Fiction and Non-Fiction by Language
Languages differ markedly in their fiction-to-nonfiction ratios. Finnish and Hungarian collections are predominantly fiction (61% and 60% respectively), while Portuguese leans heavily toward non-fiction (only 22% fiction).
The Emergence of Genres
Genres can be dated by the average birth year of their authors. Historical fiction (avg. author born 1833) represents the oldest tradition; science fiction (1906) is distinctly modern, its authors born nearly 75 years later.
The Science Fiction Explosion
Science fiction's growth is dramatic. Authors born in the 1910s contributed 816 works—up from just 30 by those born in the 1850s. The genre essentially crystallized in the early 20th century.
Literary Productivity
Shakespeare leads in absolute output (334 works), but measuring works per year of life reveals different patterns of productivity. Jack London, dead at 40, produced 2.85 works per year—among the highest sustained outputs of any major author.
| Author | Works | Life | Per year |
|---|---|---|---|
| Shakespeare | 334 | 1564–1616 | 6.42 |
| Dickens | 197 | 1812–1870 | 3.40 |
| Twain | 251 | 1835–1910 | 3.35 |
| Bulwer-Lytton | 226 | 1803–1873 | 3.23 |
| Balzac | 159 | 1799–1850 | 3.12 |
| Ebers | 177 | 1837–1898 | 2.90 |
| London | 114 | 1876–1916 | 2.85 |
| Stevenson | 114 | 1850–1894 | 2.59 |
| Dumas | 165 | 1802–1870 | 2.43 |
| Verne | 177 | 1828–1905 | 2.30 |
Brief Lives, Lasting Words
Some of literature's most enduring voices were silenced early. Wilhelm Hauff died at 25, yet left 26 works. Stephen Crane lived 29 years; Shelley and Robert E. Howard just 30. Byron produced 32 works before drowning at 36.
Author Longevity Over Time
Authors' lifespans have increased steadily. Writers born in the 1500s lived a median of 63 years; by the 1900s, this had risen to 77. The modal lifespan cluster is 70–79 years (5,228 authors), with surprisingly many reaching their 90s.
The Library of Congress View
Using Library of Congress classification codes, American literature (PS) narrowly leads English literature (PR). Juvenile fiction (PZ) claims third place—a reminder that children's literature was a massive Victorian industry.
What They Wrote About
Science fiction leads all subject headings with 3,208 works—a testament to Gutenberg's pulp-era acquisitions. Short stories, adventure, and detective fiction follow. The archive is, above all, a treasury of popular fiction.

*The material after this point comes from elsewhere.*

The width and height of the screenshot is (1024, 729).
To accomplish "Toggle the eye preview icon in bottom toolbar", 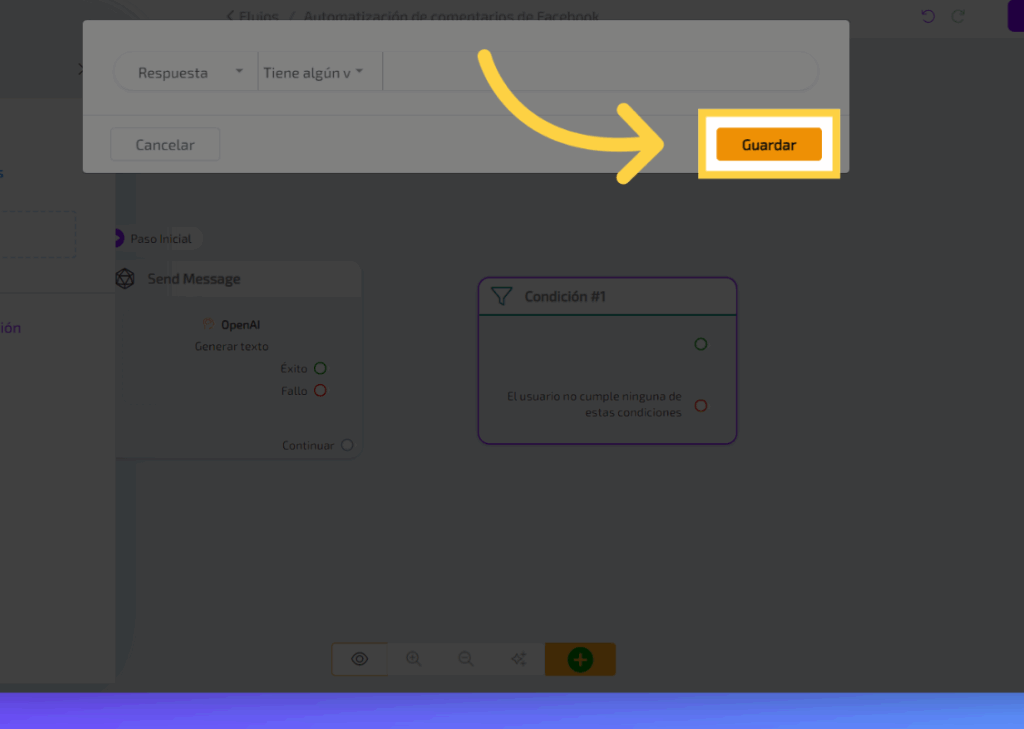I will click(x=360, y=659).
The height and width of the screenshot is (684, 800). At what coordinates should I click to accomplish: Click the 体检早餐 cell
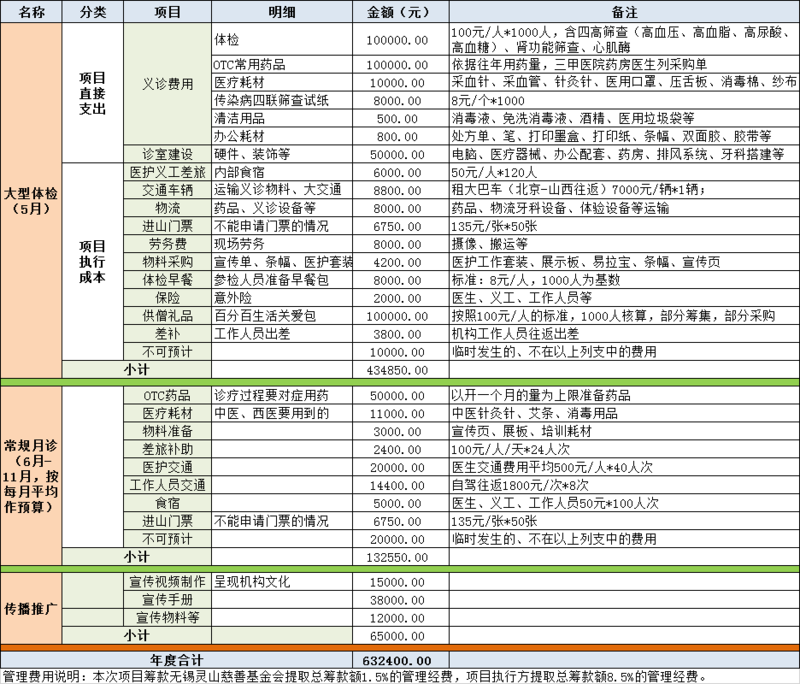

This analysis draws on four linked datasets: metadata for 79,491 works, biographical records for 26,077 authors, 76,205 language assignments, and 255,312 subject classifications. The data reflects not just literary history but the history of digitization itself—what we chose to preserve, and when.
Data: TidyTuesday 2025-06-03 / Project Gutenberg